— Word and element location records —
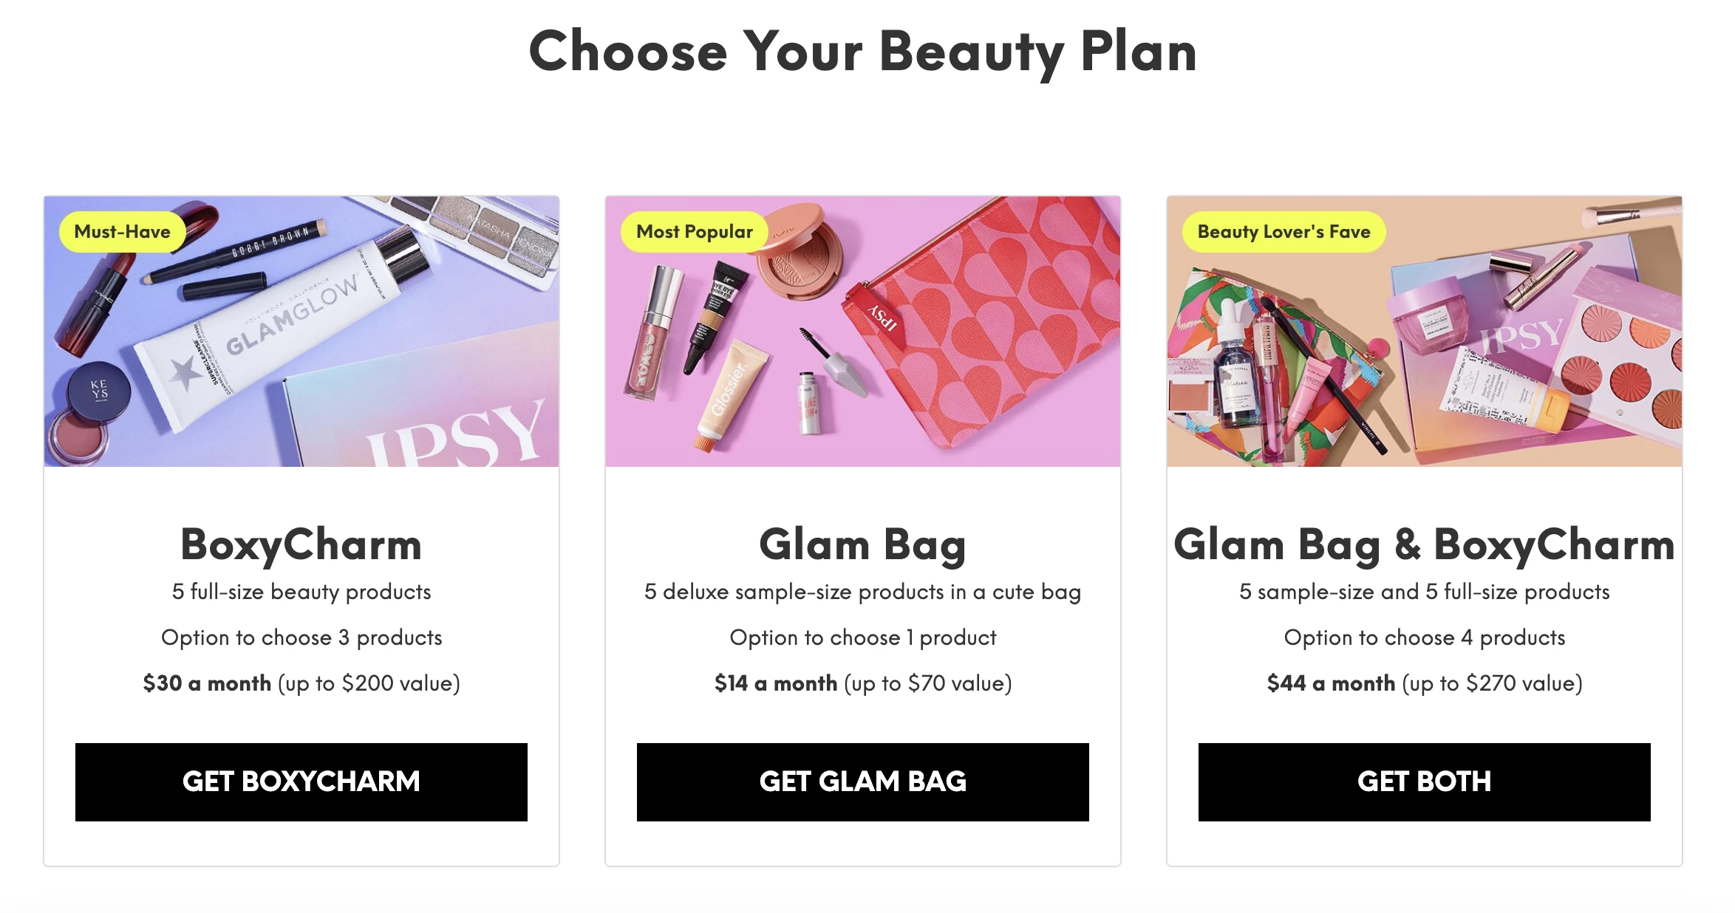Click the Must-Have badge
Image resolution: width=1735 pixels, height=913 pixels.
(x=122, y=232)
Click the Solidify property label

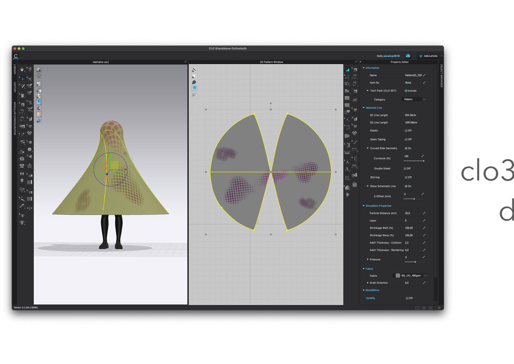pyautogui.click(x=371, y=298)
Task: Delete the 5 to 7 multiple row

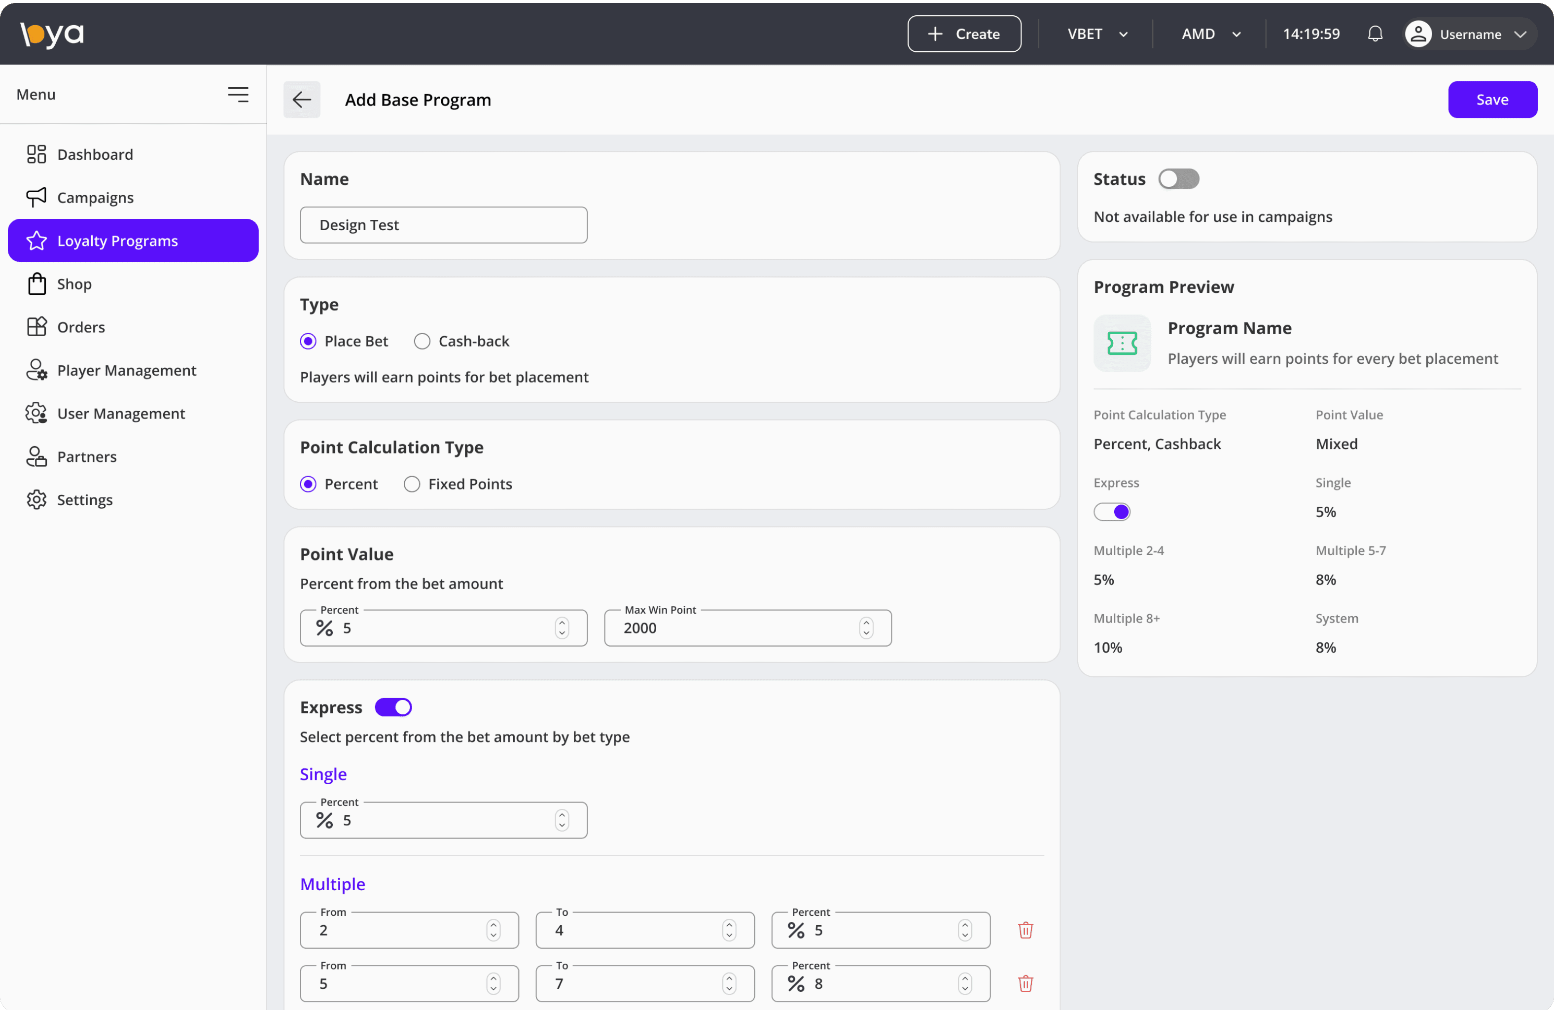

---

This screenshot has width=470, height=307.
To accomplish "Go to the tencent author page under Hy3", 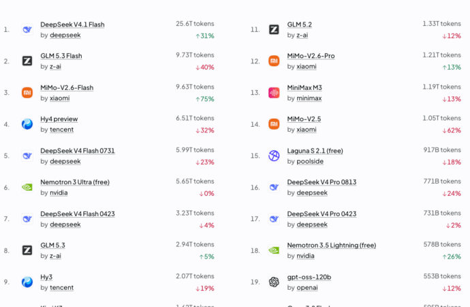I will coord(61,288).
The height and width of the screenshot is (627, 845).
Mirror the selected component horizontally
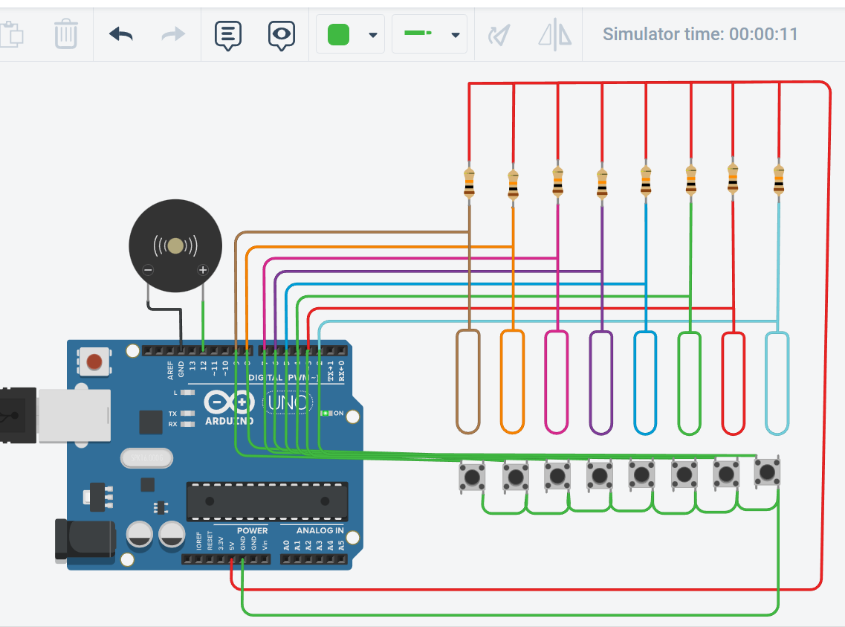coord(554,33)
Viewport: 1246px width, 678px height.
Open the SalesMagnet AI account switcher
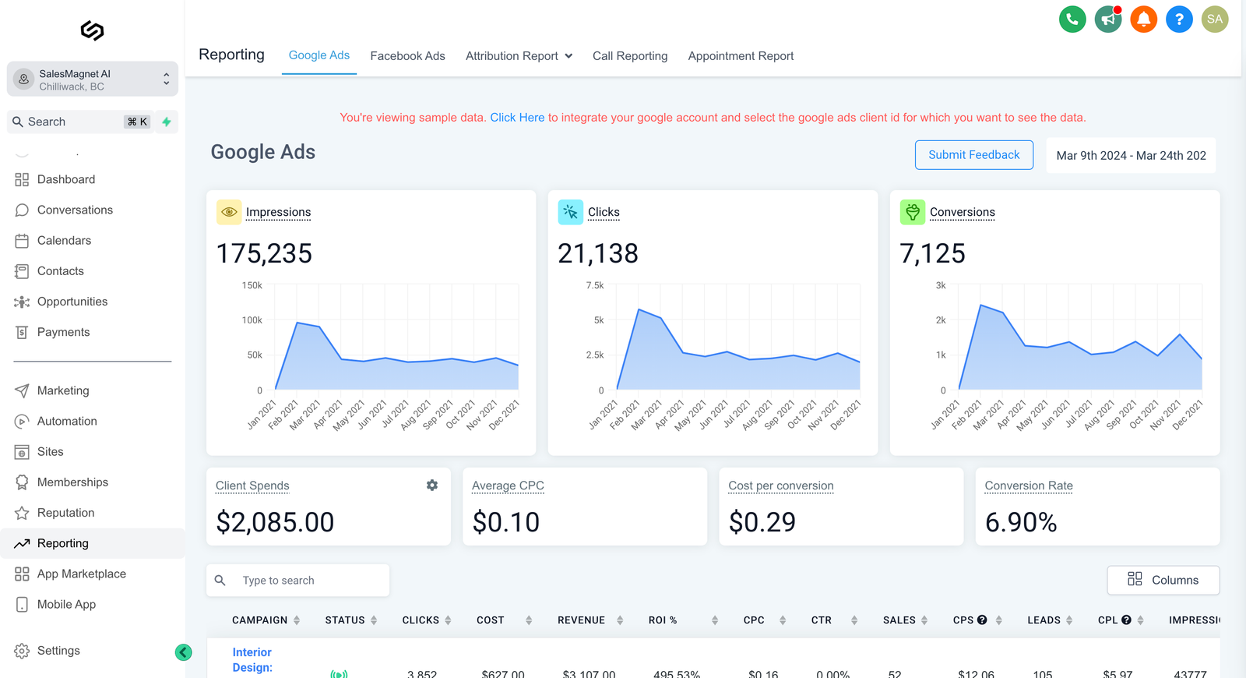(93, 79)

--

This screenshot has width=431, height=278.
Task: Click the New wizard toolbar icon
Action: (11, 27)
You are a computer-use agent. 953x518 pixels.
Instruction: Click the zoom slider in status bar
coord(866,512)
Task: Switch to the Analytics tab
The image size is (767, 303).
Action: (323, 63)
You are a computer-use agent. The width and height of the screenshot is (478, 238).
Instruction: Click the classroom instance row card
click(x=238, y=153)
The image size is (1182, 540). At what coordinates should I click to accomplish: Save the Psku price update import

— EXERCISE DESCRIPTION —
Reproduce the lines exactly, starting at the line containing "Click the Must-Have badge" and ending at the line containing "Task: Delete the 5 to 7 multiple row", both included. Omit the pictures from your answer.

— EXERCISE OUTPUT —
Click the Must-Have badge
Image resolution: width=1735 pixels, height=913 pixels.
(x=122, y=232)
Click the Solidify property label

pyautogui.click(x=371, y=298)
Task: Delete the 5 to 7 multiple row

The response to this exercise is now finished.